Decision Tree and Linear Regression are not preforming well for this problem. Linear Regression is mainly affected by outliers, and therefore we removed them in the data cleaning process. Decision Tree is usually performing bad due to overfitting the training set. Therefore, we also tried Random Forest Regression and Extra Tree Regressor to add randomness to the model and the results are better. They would probably be much better if we had other features such as the number of rooms/bathrooms and/or number of parking lots. 

### Hyperparameter Tuning 

#### Decision Tree Regressor
RandomizedSearchCV was utilized in order to achieve best results for Decision Tree Regresson. In the code below the parameters are listed:

```
grid_param = [{"dtr__max_depth": randint(low=20, high=60),
               "dtr__min_samples_split":randint(low=2, high=6),
               "dtr__min_samples_leaf": randint(low = 2, high = 10)}]
```
##### Results


```
Decision Tree Random Search CV
R-Squared: 0.583
Root Mean Square Error: 369,410.920
Mean Absolute Error: 212,902.102

Pipeline(steps=[('dtr',
                 DecisionTreeRegressor(criterion='mse', max_depth=35,
                                       min_samples_leaf=9,
                                       min_samples_split=5))])
```
Results are much better than the previous one.

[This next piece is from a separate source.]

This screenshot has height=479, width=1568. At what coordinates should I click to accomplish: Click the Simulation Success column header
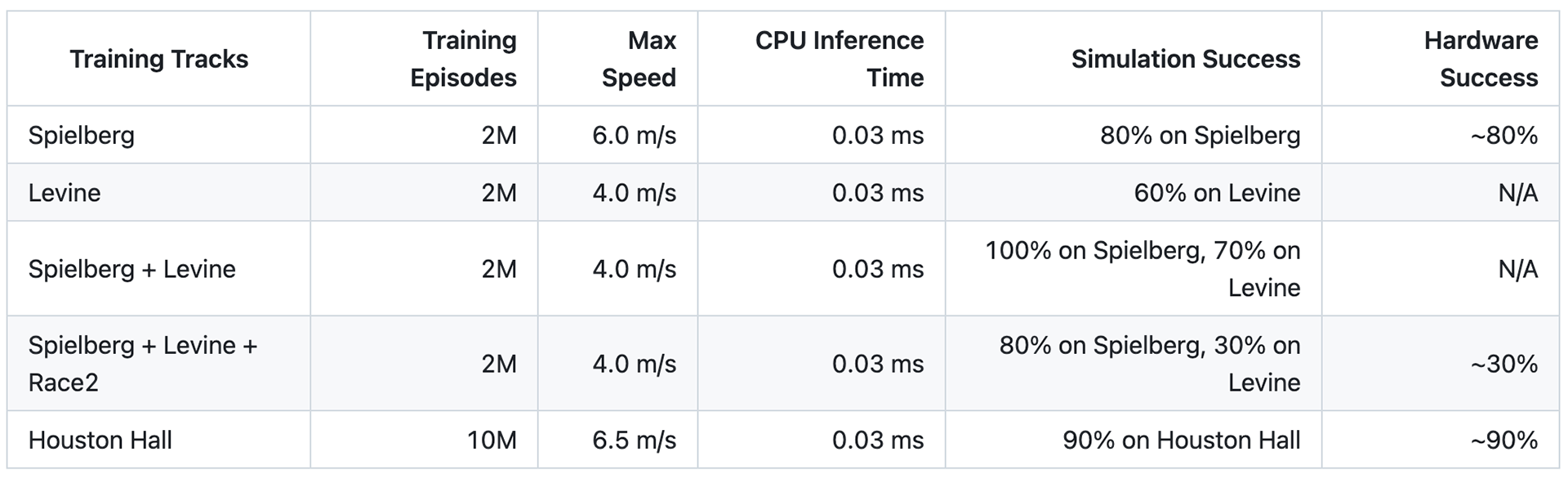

Score was increased from 0.4 to 0.58. We also got a great decrease in RMSE and MAE which is great for our mission.


#### Extra Tree Regressor

RandomizedSearchCV Parameters:
```
grid_param = [{"etr__n_estimators": randint(low=20, high=60),
               "etr__max_features":randint(low=1, high=6)}]
```
##### Results


```
R-Squared: 0.673
Root Mean Square Error: 327,489.884
Mean Absolute Error: 186,690.905

Pipeline(steps=[('etr',
                 BaggingRegressor(base_estimator=ExtraTreeRegressor(criterion='mse',
                                                                    random_state=42),
                                  max_features=5, n_estimators=40,
                                  random_state=42))])
```
Slightly improved, but not significant. 



#### Random Forest
Used RandomizedSearchCV with the below parameters:
```
## Random Search CV
grid_param = [{"rfregression__n_estimators": randint(low=20, high=100),
               "rfregression__min_samples_leaf":randint(low=2, high=30)}]

```
##### Results


```
Random Forest Random Search CV
R-Squared: 0.660
Root Mean Square Error: 333,608.167
Mean Absolute Error: 187,708.521

Pipeline(steps=[('rfregression',
                 RandomForestRegressor(criterion='mse', min_samples_leaf=3,
                                       n_estimators=75, n_jobs=-1,
                                       random_state=42))])
```
Not much improved than the previous one. 




---
## Conclusions 

Our dataset mainly contains information about properties location such as Borough, Block, and Lot. It also contains bulding class and tax class. However, there is not information about the properties such as wether its renovated, number of rooms, parking lot, balcony and so on. Those added features could enhance the performance of our models, especially Random Forest and Linear Regression. 


---
## Future Considerations
To enhance our model performance there are other features that might be helpful and are missing in our dataset such as the number of rooms and the number of baths in each property.